Ukrainian folk song singing style can be divided into a number of broad aesthetic categories.
1. Solo singing – primarily ritual songs including holosinnya sung at wakes.
2. Solo singing with instrumental accompaniment by professional itinerant singers known as kobzari or lirnyky. The highest form of development of this style of singing can be seen in the lyric historical folk epics known as dumy sung to the accompaniment of the bandura, kobza or lira. Dumy were sung primarily in the dorian mode.
3. The third is an archaic type of modal "a cappella" vocal style in which a phrase sung by a soloist is answered by a choral phrase in 2- or 3- voice vertical polyphony/heterophony/harmony. The vocal inflection here is quite mediaeval in character, and some peculiarities of distinctly Ukrainian flavor are noticeable, such as parallel fifths and octaves, and several types of plagal cadences. This type of song, once dominant, after 1650 has ceded its hegemony to the newer tonal types, but can still be found in isolated villages. This style is evident in the "Koliadka" and "Shchedryk".
4. The other vocal styles are marked by the influences exerted by European music, by paraliturgical music of Danylo Tuptalo and his circle in the early 18th century, and later by classical music and urban culture.
Ukrainian vocal music exhibits a wide variety of forms – monodic, heterophonic, homophonic, harmonic and polyphonic.
One of the most active proponents of Ukrainian vocal music is Nina Matviyenko, along with recently established groups dedicated to the preservation of traditional polyphony such as "Bozhychi", "Hurtopravci", "Volodar", "Korali" and "Drevo". Popular folk songs include:
  • "Yikhav Kozak za Dunai"
  • "Pidmanula Pidvela"
  • "Nich Yaka Misiachna"
  • "Shchedryk" – originally an ancient folk chant arranged by Mykola Leontovych
  • Zaporozhets za Dunaiem – comic opera based on popular folk song
  • "Oi ne khody, Hrytsiu" – by popular folk artist Marusia Churai
  • "Rozpriahaite Khloptsi Konei" – originally Ukrainian folk song

    Instrumental

Common traditional instruments include: the kobza, bandura, torban, violin, basolya, the relya or lira and the tsymbaly; the sopilka, floyara, trembita, fife, volynka ; and the buben, tulumbas, resheto and drymba/varhan. Traditional instrumental ensembles are often known as troïstï muzyki. When performing dance melodies instrumental performance usually includes improvisation.
The traditional dances of Ukraine include: the Kozak, Kozachok, Tropak, Hopak, Hrechanyky, Kolomyjka and Hutsulka, Metelytsia, Shumka, Arkan, Kateryna and Chabarashka. Dances originating outside the Ukrainian ethnic region but which are also popular include: the Polka, Mazurka, Krakowiak, Csárdás, Waltz, Kamarinskaya and Barynya. Ukrainian instrumental and dance music has also influenced Jewish and Gypsy music and much of it was included in the repertoire of itinerant klezmorim.
Early in the 20th century, Pavlo Humeniuk of Philadelphia became famous in North America for his fiddle music.

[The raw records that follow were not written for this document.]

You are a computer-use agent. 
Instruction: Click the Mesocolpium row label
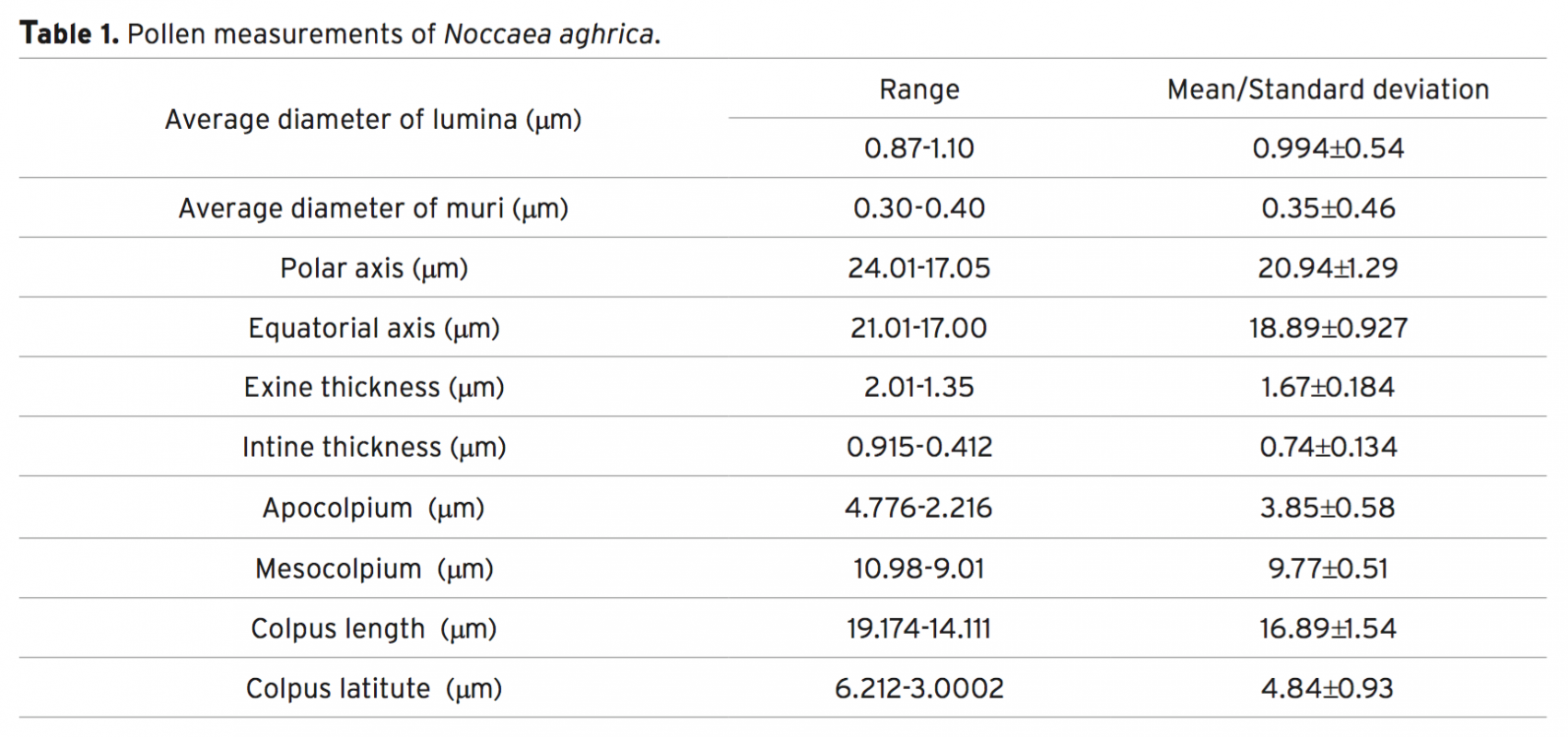tap(373, 568)
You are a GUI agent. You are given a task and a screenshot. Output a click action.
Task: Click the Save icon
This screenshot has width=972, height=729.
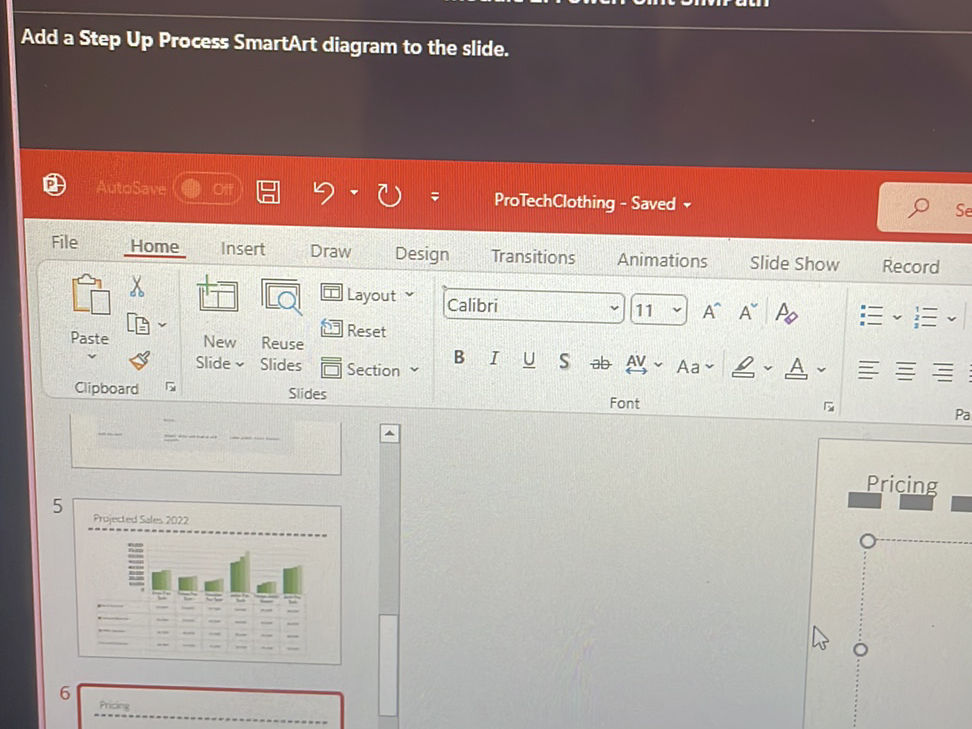coord(268,190)
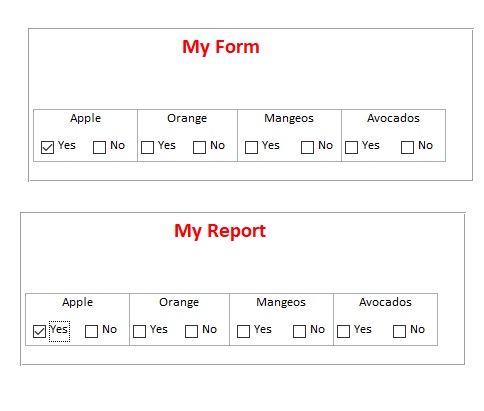Check Avocados Yes checkbox in My Form
This screenshot has width=484, height=411.
[x=351, y=147]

Vocal-instrumental folk music and performers

Although most instrumental dance music in Ukraine can be sung to, there exist in Ukraine a group of professional folk musicians who sing to their own accompaniment. These itinerant musicians were generically called kobzari, and accompanied their singing with the kobza, bandura, or lira. Although their origins stretch back to antiquity, their repertoire and customs directly date back to the 17th century in which they depict the period of the conflicts between the Kozaks and various foreign oppressors. There were many cases of those folk singers being blind which became a stereotype in the cultural memory.

Kobzari

The kobzari organized themselves into regional professional guild-like structures, known as a "Kobzar Guild".
During Soviet era almost all of the traditional kobzari were killed, the bulk perishing during Stalin's "purges" during the 1930s. Even the instrument, kobza and bandura, were prohibited and confiscated, a practice of the Ukrainian ethnocide that continued after the fall of the Russian Empire.
Under the inspiration of noted traditional bandurist Heorhiy Tkachenko a Kobzar Guild was re-established in 1991 in Kyiv by Mykola Budnyk in order to revive and foster the ancient kobzar traditions. The Guild unites many singer-musicians in Ukraine and the Ukrainian diaspora. Many of its members are not formally Conservatory trained.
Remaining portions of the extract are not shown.